CHAPITRE VII

Le chef de la Brigade criminelle, cette année-là, était un certain capitaine Gregorius, type de flic qui se raréfie sans être toutefois en voie d’extinction. Le genre de personnage qui élucide les crimes avec les projecteurs en pleine poire, les matraques, les coups de pied aux rognons, le genou dans le bas-ventre, le poing au plexus solaire et le gourdin à la base de l’épine dorsale. Pour le moment, je lui tenais lieu de plat de résistance.

Il était assis derrière son bureau, en bras de chemise, les manches roulées presque jusqu’aux épaules. Il était chauve comme un genou, avec une taille épaisse comme tous les malabars entre deux âges. Les yeux gris, le nez tressé d’un fin réseau de capillaires éclatés, il lapait bruyamment un café. Ses mains puissantes étaient couvertes d’une épaisse toison. Des touffes de poils lui sortaient des oreilles. Il tripota un papier sur son bureau et regarda Green.

— Il n’a pas voulu l’ouvrir, patron, dit Green.

— Il se croit coriace, fit Gregorius avec indifférence. On va s’occuper de ça. (Il me regarda comme si j’étais un mégot ou une chaise inoccupée.) Qui lui a enlevé les menottes ? demanda-t-il.

Green dit que c’était lui.

— Remets-les, dit Gregorius. Et serrées. Qu’il ait de quoi se cramponner.

Green s’approcha de moi avec les menottes.

— Derrière le dos ! aboya Gregorius.

Green obéit. J’étais assis sur une lourde chaise de bois.

— Plus serrées que ça, dit Gregorius. Que ça morde ! Green serra d’un cran. Je sentis mes mains s’engourdir instantanément. Gregorius se décida enfin à me regarder.

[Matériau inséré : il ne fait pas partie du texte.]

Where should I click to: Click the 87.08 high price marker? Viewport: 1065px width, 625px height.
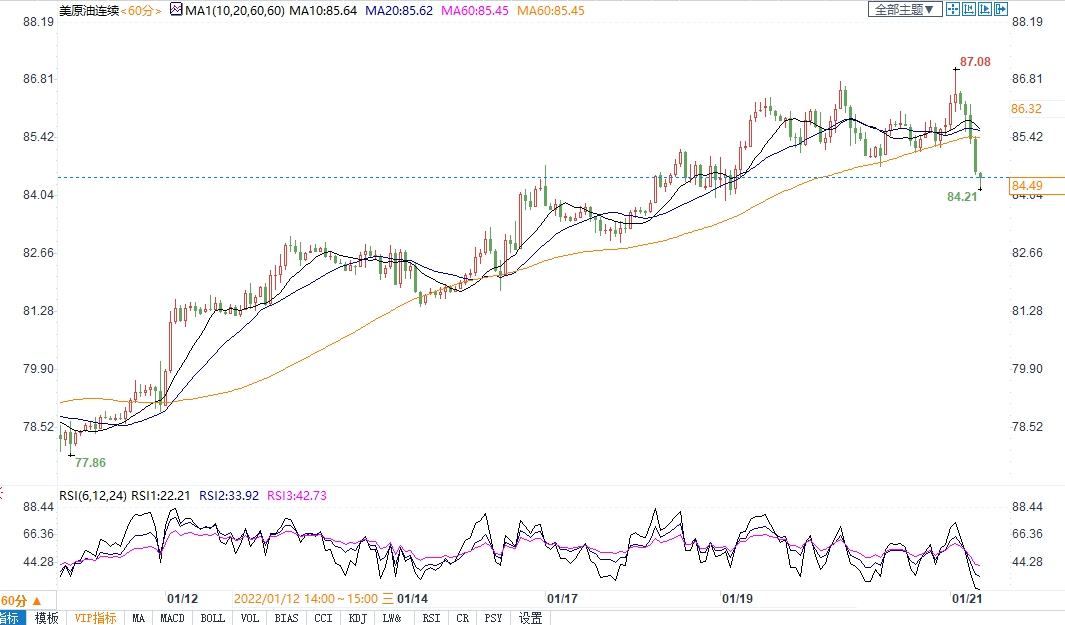pyautogui.click(x=975, y=62)
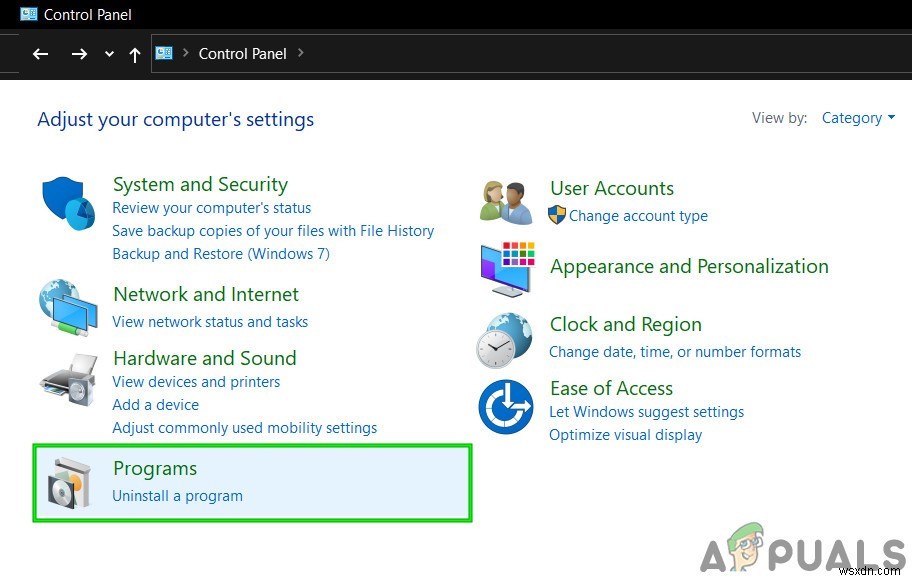Open the View by Category dropdown
Image resolution: width=912 pixels, height=581 pixels.
click(858, 117)
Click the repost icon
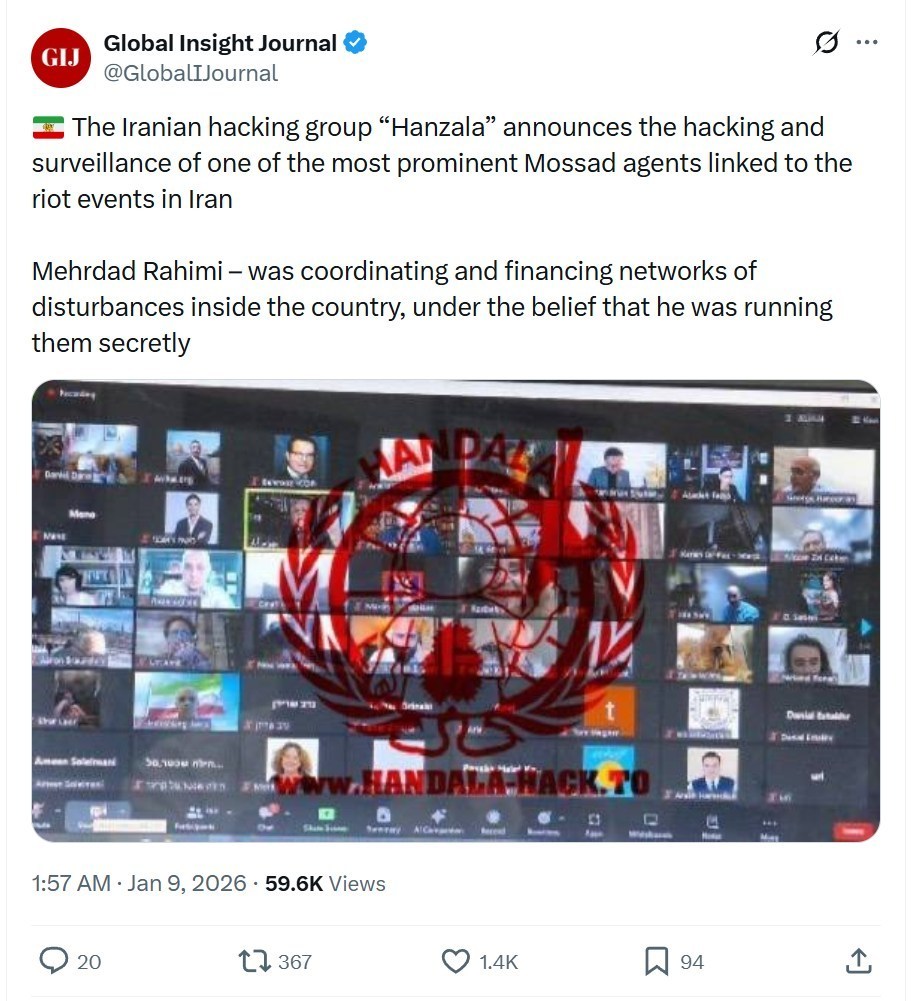 pyautogui.click(x=254, y=961)
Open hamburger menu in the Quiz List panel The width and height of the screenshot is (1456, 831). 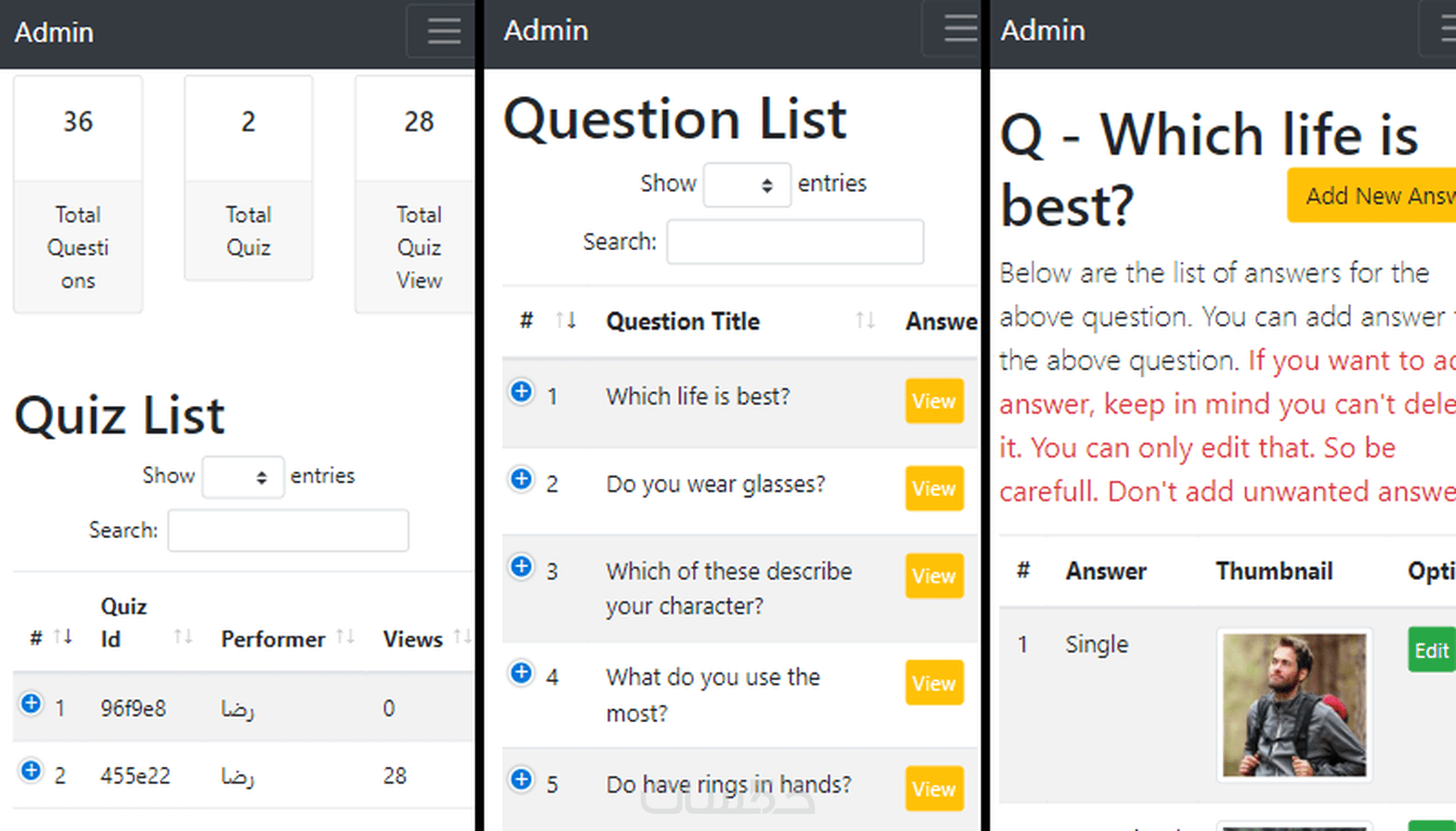(x=444, y=32)

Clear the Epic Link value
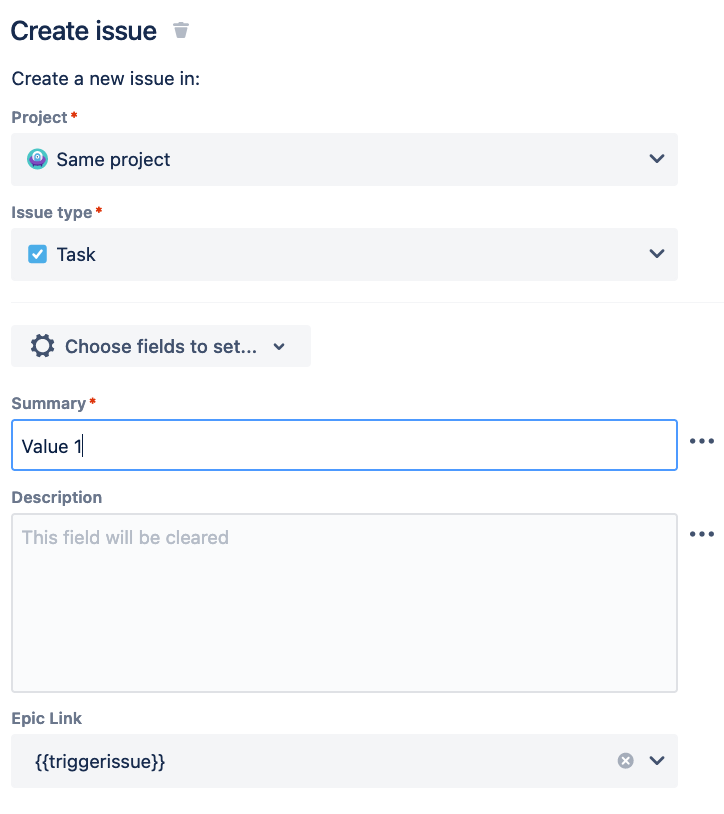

— Maintenant, tu peux jacter, dit-il. Et grouille-toi. Je ne répondis pas. Il se pencha en arrière et sourit. Puis il étendit lentement la main, la referma sur sa tasse de café et s’inclina en avant. La tasse me jaillit au nez, mais je réussis à l’esquiver en me laissant rouler de côté au bas de ma chaise. J’atterris rudement sur l’épaule et me relevai sans hâte. Je ne sentais plus du tout mes mains. Mes bras au-dessus des menottes commençaient à me faire mal. Green m’aida à me rasseoir. Le siège était humide de café, mais la plupart du liquide était tombé à terre.

— Il n’aime pas le jus, dit Gregorius. C’est un rapide. Bons réflexes.

Il lança un petit éclat de rire rauque. Puis il se leva avec lenteur, fit le tour de son bureau et, une main appuyée sur le plateau de bois, se pencha sur moi en souriant. Puis, sans changer d’expression, il m’expédia sur le côté du cou un poing dur comme une barre de fer. Je crus qu’il m’avait arraché la tête. Un mélange de sang et de bile m’emplit la bouche. Je n’entendais plus rien qu’une sorte de rugissement dans mon crâne. Toujours souriant, il restait penché sur moi, la main gauche sur le bureau. Sa voix me parut venir de très loin.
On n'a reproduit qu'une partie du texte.